> [Text shown]
───
We should never grow tired, Paul says, of finding opportunities to do good and of sow seeds of love. Our very presence in the world comes with opportunities to be a witness of the most amazing story that God is love. We have moments that come before us to share acts of grace and goodness that make a lasting difference in the lives of the people around us. In doing so, we give witness of how God’s grace is there for all people.

What is truly amazing about God’s love is that he uses you, me, this church, and all who seek to love the Lord to sow seeds of goodness by our words, actions, and deeds. We are the very vessels God uses to change the world and to share the story of hope in the world.

The opportunities are all around us. We don’t have to look very hard to find the places before us that can be opportunities to share God’s love with others.

They exist, as Paul writes, within the family of faith. There are opportunities here at Beverly Hills UMC. This is a place of love. That doesn’t mean we don’t argue. It doesn’t mean we will not disagree with one another on certain things. We are human and disagreement comes with the territory of sharing life with one another. It doesn’t mean we are always happy. What it means is that we can love one another in spite of the things that can often keep people apart. That is what I’ve heard already about you. It is what we have already witnessed. This is a house of love and grace. My prayer is that this only continues to grow and be lived into by how we encourage one another, hold each other accountable, and treat each other with the same love and care that we would hope to be shown towards ourselves.

Sowing seeds of goodness and love does not end with ourselves. God calls us to go beyond the walls of Beverly Hills and into the community. That is what we do each Sunday when we leave this place. We are sent into the Beverly Hills community, throughout Huntington, and around Cabell County to be missionaries of God’s grace and love to a community that needs to know God loves them, and so do we.

Throughout Huntington, there are endless opportunities to share God’s love. Let me ask you this: What group of people, what section of our community, perhaps where in our backyard are the places that break your heart? When you find the places that break your heart, you have found the places that you have a passion for and a desire to share acts of love towards. A passion to share the greatest hope we can ever hear: God loves you and so do we.
───
> [Given information]
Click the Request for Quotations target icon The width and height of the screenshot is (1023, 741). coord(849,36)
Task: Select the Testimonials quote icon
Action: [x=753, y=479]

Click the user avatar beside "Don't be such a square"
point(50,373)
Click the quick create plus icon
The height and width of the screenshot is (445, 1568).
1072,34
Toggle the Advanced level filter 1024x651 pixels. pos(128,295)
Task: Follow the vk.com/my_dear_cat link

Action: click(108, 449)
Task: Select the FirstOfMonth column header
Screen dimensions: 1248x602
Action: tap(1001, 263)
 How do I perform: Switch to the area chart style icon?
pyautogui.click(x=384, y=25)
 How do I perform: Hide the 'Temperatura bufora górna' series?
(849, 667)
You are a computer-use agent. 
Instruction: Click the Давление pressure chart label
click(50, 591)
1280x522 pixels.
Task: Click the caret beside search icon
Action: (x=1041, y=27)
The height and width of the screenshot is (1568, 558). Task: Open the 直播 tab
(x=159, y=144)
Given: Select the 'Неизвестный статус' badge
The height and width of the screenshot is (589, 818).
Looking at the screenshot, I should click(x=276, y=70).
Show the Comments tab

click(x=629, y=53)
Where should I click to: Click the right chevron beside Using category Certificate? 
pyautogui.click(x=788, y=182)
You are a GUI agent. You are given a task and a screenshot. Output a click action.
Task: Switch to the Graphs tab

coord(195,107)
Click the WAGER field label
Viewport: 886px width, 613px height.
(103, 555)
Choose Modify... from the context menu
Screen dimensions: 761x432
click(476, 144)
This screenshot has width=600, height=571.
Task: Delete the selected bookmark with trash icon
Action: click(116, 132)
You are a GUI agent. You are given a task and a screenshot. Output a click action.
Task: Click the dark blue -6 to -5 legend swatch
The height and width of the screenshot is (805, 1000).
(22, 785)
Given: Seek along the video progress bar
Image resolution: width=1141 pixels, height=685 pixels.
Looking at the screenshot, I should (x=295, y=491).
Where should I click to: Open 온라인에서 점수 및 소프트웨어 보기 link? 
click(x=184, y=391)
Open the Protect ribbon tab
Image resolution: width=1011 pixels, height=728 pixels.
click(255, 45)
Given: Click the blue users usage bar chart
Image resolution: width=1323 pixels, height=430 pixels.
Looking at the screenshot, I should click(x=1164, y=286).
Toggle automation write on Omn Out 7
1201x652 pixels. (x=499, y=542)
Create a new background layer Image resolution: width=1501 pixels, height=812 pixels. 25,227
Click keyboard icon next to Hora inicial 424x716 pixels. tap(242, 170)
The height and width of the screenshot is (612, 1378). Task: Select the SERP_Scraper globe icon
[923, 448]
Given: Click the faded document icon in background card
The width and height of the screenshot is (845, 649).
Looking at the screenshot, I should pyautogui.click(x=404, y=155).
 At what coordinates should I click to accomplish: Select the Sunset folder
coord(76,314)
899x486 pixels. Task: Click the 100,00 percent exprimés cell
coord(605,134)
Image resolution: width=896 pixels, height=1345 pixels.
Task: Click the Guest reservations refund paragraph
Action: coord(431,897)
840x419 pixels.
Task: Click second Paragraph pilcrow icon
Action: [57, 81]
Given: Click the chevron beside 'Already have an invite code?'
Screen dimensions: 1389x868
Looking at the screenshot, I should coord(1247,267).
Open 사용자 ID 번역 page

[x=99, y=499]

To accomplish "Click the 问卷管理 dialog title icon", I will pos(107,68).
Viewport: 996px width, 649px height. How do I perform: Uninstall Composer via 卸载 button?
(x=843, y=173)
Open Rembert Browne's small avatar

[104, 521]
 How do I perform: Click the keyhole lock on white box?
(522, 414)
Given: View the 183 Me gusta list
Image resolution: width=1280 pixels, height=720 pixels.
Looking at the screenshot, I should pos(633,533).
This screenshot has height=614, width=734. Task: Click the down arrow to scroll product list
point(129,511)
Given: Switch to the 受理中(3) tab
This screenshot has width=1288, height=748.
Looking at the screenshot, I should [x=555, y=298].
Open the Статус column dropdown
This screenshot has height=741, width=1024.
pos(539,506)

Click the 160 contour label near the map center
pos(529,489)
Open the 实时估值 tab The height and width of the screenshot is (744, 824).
───
> [What to work on]
a - According to the sermon excerpt, into which places is the congregation sent each Sunday? List each one.
b - Reproduce the sermon excerpt from "We should never" up to and including "in the world.".
c - Go on with the sermon on sowing seeds of love, beginning after its last sentence.
The material above has no connection to the sermon excerpt.

> [Outputs by task]
a -
- The Beverly Hills community
- Huntington
- Cabell County

b -
We should never grow tired, Paul says, of finding opportunities to do good and of sow seeds of love. Our very presence in the world comes with opportunities to be a witness of the most amazing story that God is love. We have moments that come before us to share acts of grace and goodness that make a lasting difference in the lives of the people around us. In doing so, we give witness of how God’s grace is there for all people.

What is truly amazing about God’s love is that he uses you, me, this church, and all who seek to love the Lord to sow seeds of goodness by our words, actions, and deeds. We are the very vessels God uses to change the world and to share the story of hope in the world.

c -
There are endless opportunities to do good by sharing love. My hope is that we will always be on the look for the places where God is sending us out into the community to be Christ’s hands and feet and sowing seeds of love.

Let us never grow tired of being used by God nor grow weary of seeking opportunities to do good by sharing love in the world. There will be challenges along the way. We will put up roadblocks that will prevent us from seeing the opportunities before us to do good. We’ll say we are too tired. We’ll say we are too old. We’ll say we are too young, too poor, too inexperienced, or even too new to try to share love.

That’s never the case. We are never too tired to be a witness of love. We are never too old to share God’s love with someone. We are never too young to share God’s love. Never too poor. Never too inexperienced. Never too new. Even the smallest expression of God’s love can change someone’s world. The opportunities and possibilities for us to partner with God to share God’s love with all the people we meet are endless.

My friends, and yes, I truly call you my friends, we have received the greatest gift in the world. We are God’s beloved. We have been shaped by God’s grace and forgiven. Let us never pretend to believe this gift is only for ourselves. Let us be bold. Let us be people who are willing to go wherever God desires to sow seeds of goodness through acts of love.

That is my prayer for you, for me, and for our church as we begin this new season together. Let us be bold enough to not only claim the goodness of God’s grace, but to be witnesses of God’s love every day.